At the same time, to realize our need for a Savior, we must also acknowledge the reality of our sinfulness. The first step to seeking the Lord is to grapple with our need for Him and our own insufficiency. Sheen pointed out that, “Skepticism is never certain of itself, being less a firm intellectual position than a pose to justify bad behavior.” Some who seem to seek God, actually hide behind their questions in order to avoid moral change. Those who see the ugliness of their own sin look out the window, and run to the water to be cleansed. They recognize the savior because they receive His grace and enjoy the beauty of His restoration. They can proclaim with John, “Now I have seen, and testify that He is the Son of God.” If you want to find out for yourself, respond to Christ’s invitation to “come and see” (Jn 1:39). You might just see something incredible!

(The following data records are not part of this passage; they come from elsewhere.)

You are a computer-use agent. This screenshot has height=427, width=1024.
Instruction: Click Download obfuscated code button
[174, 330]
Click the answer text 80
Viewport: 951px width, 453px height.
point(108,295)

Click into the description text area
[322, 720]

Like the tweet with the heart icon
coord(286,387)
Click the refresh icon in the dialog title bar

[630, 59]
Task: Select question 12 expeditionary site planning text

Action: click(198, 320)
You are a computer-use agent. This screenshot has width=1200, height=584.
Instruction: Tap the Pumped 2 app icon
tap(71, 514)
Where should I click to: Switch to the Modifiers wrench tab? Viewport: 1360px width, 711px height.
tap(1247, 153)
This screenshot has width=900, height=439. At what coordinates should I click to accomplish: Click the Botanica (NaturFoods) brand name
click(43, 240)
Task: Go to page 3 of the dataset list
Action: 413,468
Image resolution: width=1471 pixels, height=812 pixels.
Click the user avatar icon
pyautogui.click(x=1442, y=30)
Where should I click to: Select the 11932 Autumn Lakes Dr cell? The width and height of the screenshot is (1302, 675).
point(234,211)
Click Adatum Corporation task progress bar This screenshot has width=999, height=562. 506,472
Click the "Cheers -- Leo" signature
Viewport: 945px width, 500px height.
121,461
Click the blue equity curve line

- Where can you go to encounter the Lord?
- In a quiet place in your home for prayer? At Church or Eucharistic adoration? In the Scriptures? In reading about the lives of the saints? In visiting with a prayerful friend? Taking time for prayer retreats? By listening to Christian radio in the car.
- How do you sometimes approach the road trip of life more like the child distracted by a tablet, rather than the child looking out the window?
- If you were to go out to the desert to see John the Baptist, what do you imagine it would be like? Would you want to receive the baptism of repentance? For what would he call you to change in your life?
- When has Christ “stooped toward you and heard your cry?” Did it fill you with peace and joy? Did you want to tell others?
Make a Resolution (Practical Application):
- Watch, wait, and listen to the Lord this week by setting aside 5 minutes each day to seek Him out in prayer, Scripture, or even Christian radio.